Seseorang mengetuk pintu kamarku sesaat setelah aku memakai pakaian. Tanpa menunggu persetujuanku tuan Matt muncul dari balik pintu.

"sudah waktunya untuk terapimu. Silahkan ikuti aku." Ia menyuruh tanpa menatapku. Aku merapikan sedikit rambutku dan berbalik mengikuti tuan Matt. Brown muncul dari ruang lain ketika aku keluar dari kamar. Aku menangkapnya dan memeluknya.

"aku harap kamu tidak membawa kucingmu selama terapi." tuan Matt menyela ku sebelum aku sempat membawa Brown. Ia dapat membaca jalan pikiranku. Aku menurunkan Brown dan tersenyum padanya. Brown mengeong dan berlalu keluar rumah.

Aku mengikuti tuan Matt kesebuah ruang. Tuan Matt menyuruhku duduk di sebuah sofa. Aku memperhatikan ke sekeliling ruang. Ruang ini seperti ruang kerja seorang psikiater, cukup bersih dengan pencahayaan yang baik. Jendela besar menghadap ke dermaga kecil yang aku datangi tadi. Aku duduk dan memperhatikannya. Ia membawa beberapa berkas catatan. 
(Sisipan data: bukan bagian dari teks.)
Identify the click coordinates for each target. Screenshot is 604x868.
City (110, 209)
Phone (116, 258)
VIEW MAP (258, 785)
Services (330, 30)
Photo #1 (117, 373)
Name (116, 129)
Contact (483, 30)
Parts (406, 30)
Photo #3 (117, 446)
"Apa isi catatan itu ?" Aku menatapnya. Terlihat pria paruh baya ini mengacuhkanku dan tidak mengindahkan pertanyaanku. Ia duduk di sampingku dan melihat catatannya.
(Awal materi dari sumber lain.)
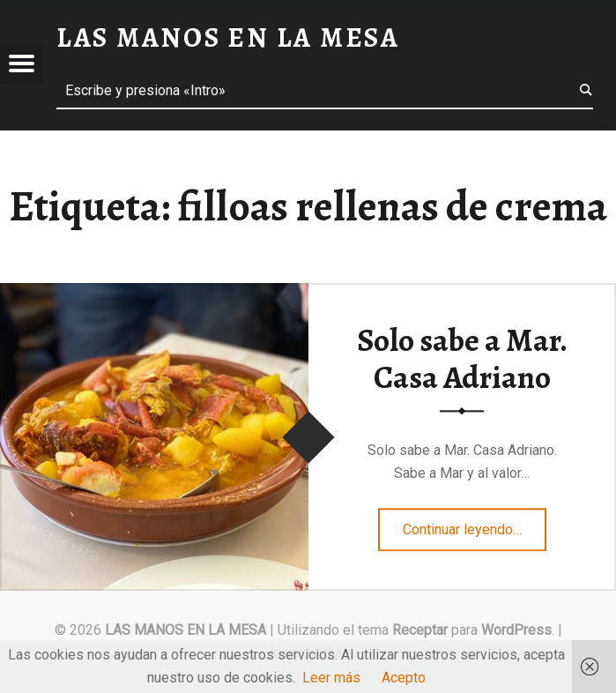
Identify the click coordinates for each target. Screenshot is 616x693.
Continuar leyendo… (474, 524)
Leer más (331, 677)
"Gejala stress terlihat meningkat beberapa tahun kebelakang. Kamu lebih sering mengingau didalam tidur dan mengalami insomnia. Apa yang kamu fikirkan?" Tuan Matt langsung bertanya tanpa berbasa-basi. Aku berpaling melihat ke dermaga. " Aku tidak suka ditanya tentang diriku." Aku menghela nafas mengacuhkannya.

"Jika kamu berusaha untuk mengingat sesuatu, berhentilah. Itu tidak akan pernah berhasil." Perkataannya menusukku. Sesuatu seperti menghantamku dengan kuat. Aku menatapnya tajam.
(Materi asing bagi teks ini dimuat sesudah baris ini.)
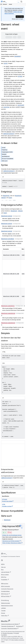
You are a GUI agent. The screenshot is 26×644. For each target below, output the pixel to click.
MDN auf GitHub (5, 596)
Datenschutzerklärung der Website (10, 624)
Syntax (4, 148)
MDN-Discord (5, 594)
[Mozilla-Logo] (6, 621)
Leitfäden (3, 608)
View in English (20, 16)
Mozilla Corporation (8, 633)
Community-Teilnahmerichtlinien (9, 628)
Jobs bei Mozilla (5, 572)
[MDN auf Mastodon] (9, 560)
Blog (2, 570)
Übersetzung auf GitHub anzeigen (11, 541)
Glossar (3, 613)
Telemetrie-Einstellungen (7, 626)
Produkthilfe (4, 580)
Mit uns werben (5, 574)
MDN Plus (4, 577)
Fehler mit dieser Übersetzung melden (12, 543)
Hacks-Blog (4, 616)
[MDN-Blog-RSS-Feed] (12, 560)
"Kau tidak bisa bersimpati dengan orang lain. Apa salahnya jika aku ingin mengetahui masa laluku !" Aku meninggikan suaraku.

"Itu akan membuatmu terbunuh. Sebaiknya kamu tidak mencoba memikirkan apapun tentang masa lalumu. Hiduplah sebagai seorang yang baru. Itu akan lebih memudahkanmu untuk sembuh." Tuan Matt dengan tenang menyampaikannya padaku. Aku benar-benar telah terpancing. Aku merebahkan punggungku kebelakang dan melipat tanganku untuk meredakan kemarahanku.

"Aku ingin berhenti minum obat yang kalian beri. Itu sama sekali tidak membantuku sembuh." Aku merendahkan suaraku.

"Obat itu tidak dapat lepas darimu. Itu yang menjagamu tetap waras." Sekali lagi kata-katanya menghantam jantungku.

"Cobalah menerima takdirmu, kamu yang telah memilihnya." Tuan Matt menatapku. Ia berdiri dan mengambil banyak tablet obat dari dalam lacinya lalu membawanya bersama dengan segelas air. Seperti tersihir aku mengikuti apa yang diucapkannya. Didalam otakku menyatakan kebenaran atas apa yang diucapkannya. Aku mengambil air dan meneguknya. Beberapa butir obat yang diberikannya aku telan dalam sekali teguk.

"Aku ingin kembali ke kamarku untuk istirahat. Aku akan minum sendiri obatku." sesaat aku merasa lelah dan mengantuk.

"Baik Nona, silahkan." Tuan Matt mempersilahkanku.